(Maksim-Kabakou/Shutterstock)
Apache Iceberg, the table format that ensures consistency and streamlines data partitioning in demanding analytic environments, is being adopted by two of the biggest data providers in the cloud, Snowflake and AWS. Customers that use big data cloud services from these vendors stand to benefit from the adoption.
Apache Iceberg emerged as an open source project in 2018 to address longstanding concerns in Apache Hive tables surrounding the correctness and consistency of the data. Hive was originally built as a distributed SQL store for Hadoop, but in many cases, companies continue to use Hive as a metastore, even though they have stopped using it as a data warehouse.
Engineers at Netflix and Apple developed Iceberg’s table format to ensure that data stored in Parquet, ORC, and Avro formats isn’t corrupted as it’s accessed by multiple users and multiple frameworks, including Hive, Apache Spark, Dremio, Presto, Flink, and others.
The Java-based Iceberg eliminates the need for developers to build additional constructs in their applications to ensure data consistency in their transactions. Instead, the data just appears as a regular SQL table. Iceberg also delivered more fine-grained data partitioning and better schema evolution, in addition to atomic consistency. The open source project won a Datanami Editor’s Choice Award last year.

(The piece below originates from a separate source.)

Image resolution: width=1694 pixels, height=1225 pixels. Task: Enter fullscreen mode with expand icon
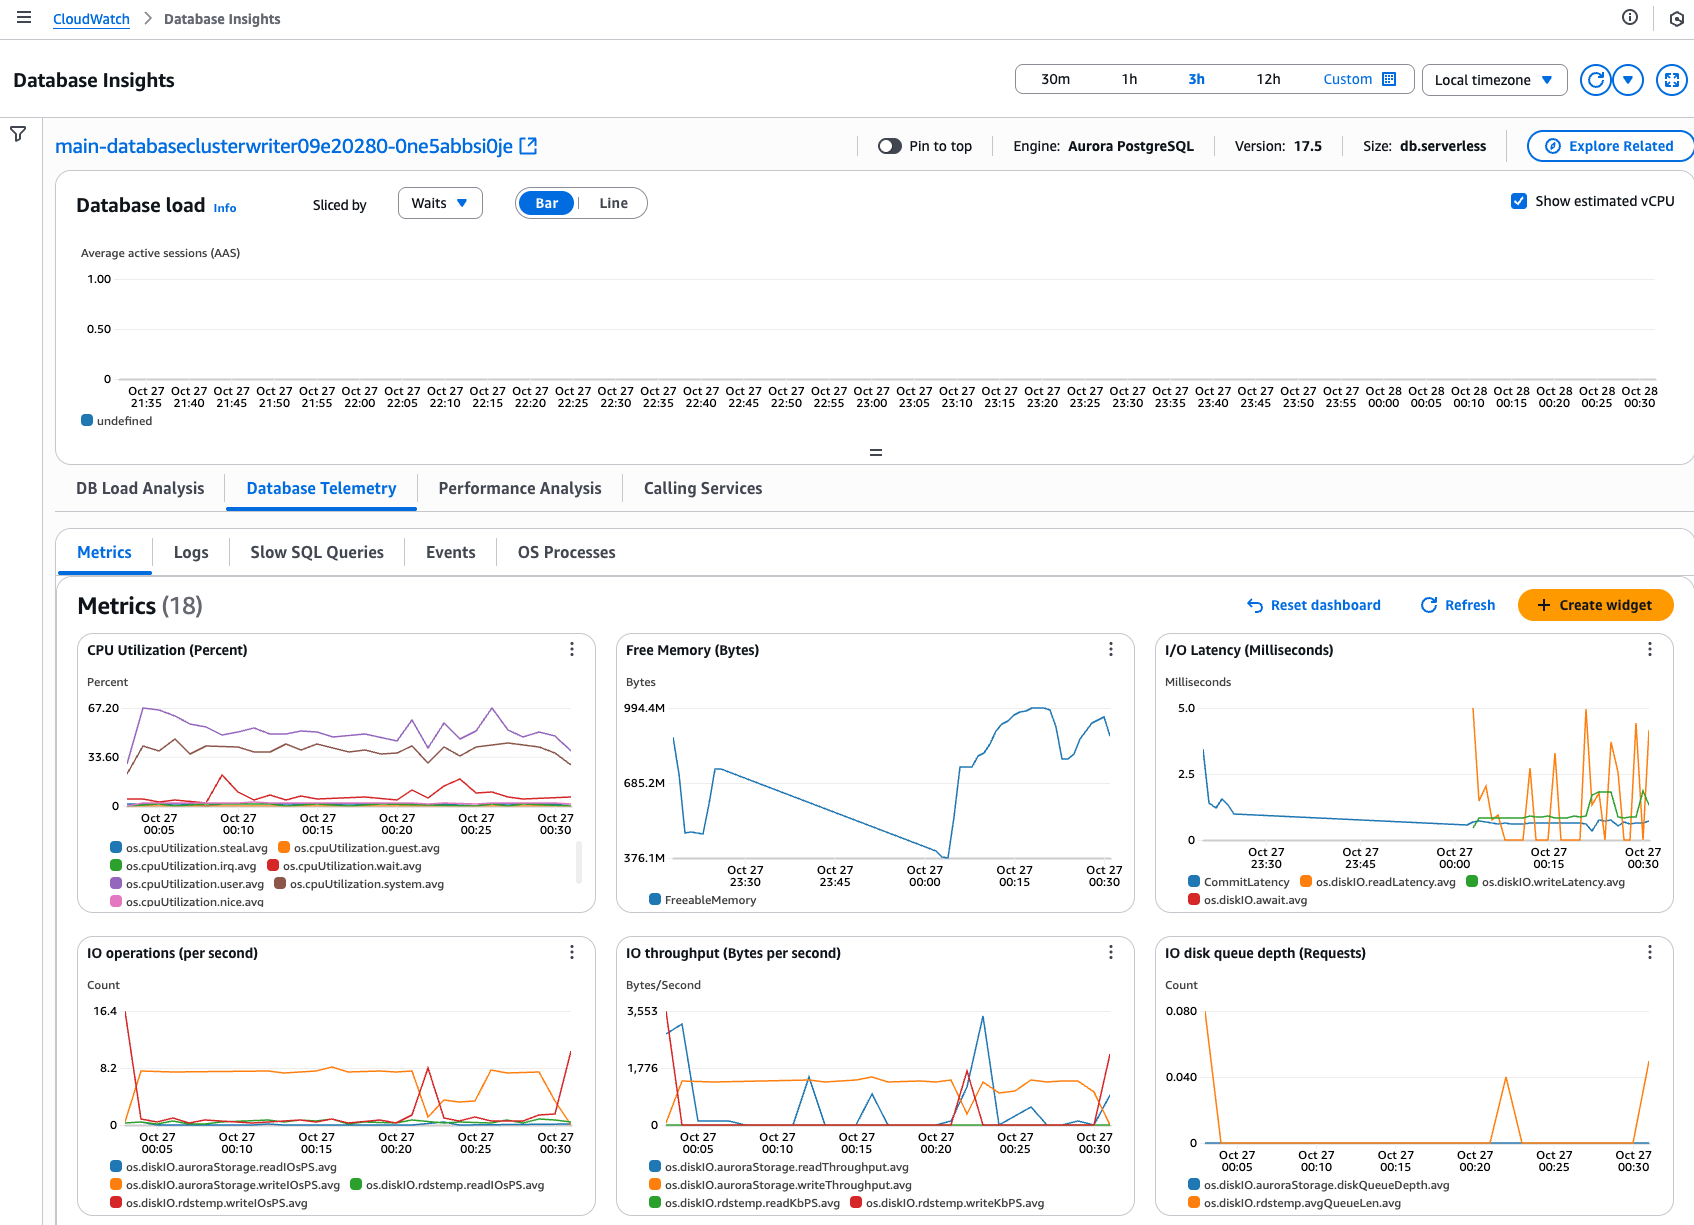tap(1672, 80)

At the re:Invent conference in late November, AWS announced a preview of Iceberg working in conjunction with Amazon Athena, its serverless Presto query service. The new offering, dubbed Amazon Athena ACID transactions, uses Iceberg under the covers to guarantee more reliable data being served from Athena.
“Athena ACID transactions enables multiple concurrent users to make reliable, row-level modifications to their Amazon S3 data from Athena’s console, API, and ODBC and JDBC drivers,” AWS says in its blog. “Built on the Apache Iceberg table format, Athena ACID transactions are compatible with other services and engines such as Amazon EMR and Apache Spark that support the Iceberg table format.”

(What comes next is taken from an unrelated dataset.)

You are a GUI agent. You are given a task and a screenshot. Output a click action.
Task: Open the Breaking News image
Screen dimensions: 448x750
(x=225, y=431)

The new service simplifies life for big data users, AWS says.
“Using Athena ACID transactions, you can now make business- and regulatory-driven updates to your data using familiar SQL syntax and without requiring a custom record locking solution,” the cloud giant says. “Responding to a data erasure request is as simple as issuing a SQL DELETE operation. Making manual record corrections can be accomplished via a single UPDATE statement. And with time travel capability, you can recover data that was recently deleted using just a SELECT statement.”
Not to be outdone, Snowflake has also added support for Iceberg. According to a January 21 blog post by James Malone, a senior product manager with Snowflake, support for the open Iceberg table format augments Snowflake’s existing support for querying data that resides in external tables, which it added in 2019.
External tables benefit Snowflake users by allowing them explicitly define the schema before the data is queried, as opposed to determining the data schema as it’s being read from the object store, which is how Snowflake traditionally operates. Knowing the table layout, schema, and metadata ahead of time benefits users by offering faster performance (due to better filtering or patitioning), easier schema evolution, the ability to “time travel” across the table, and ACID compliance, Malone writes.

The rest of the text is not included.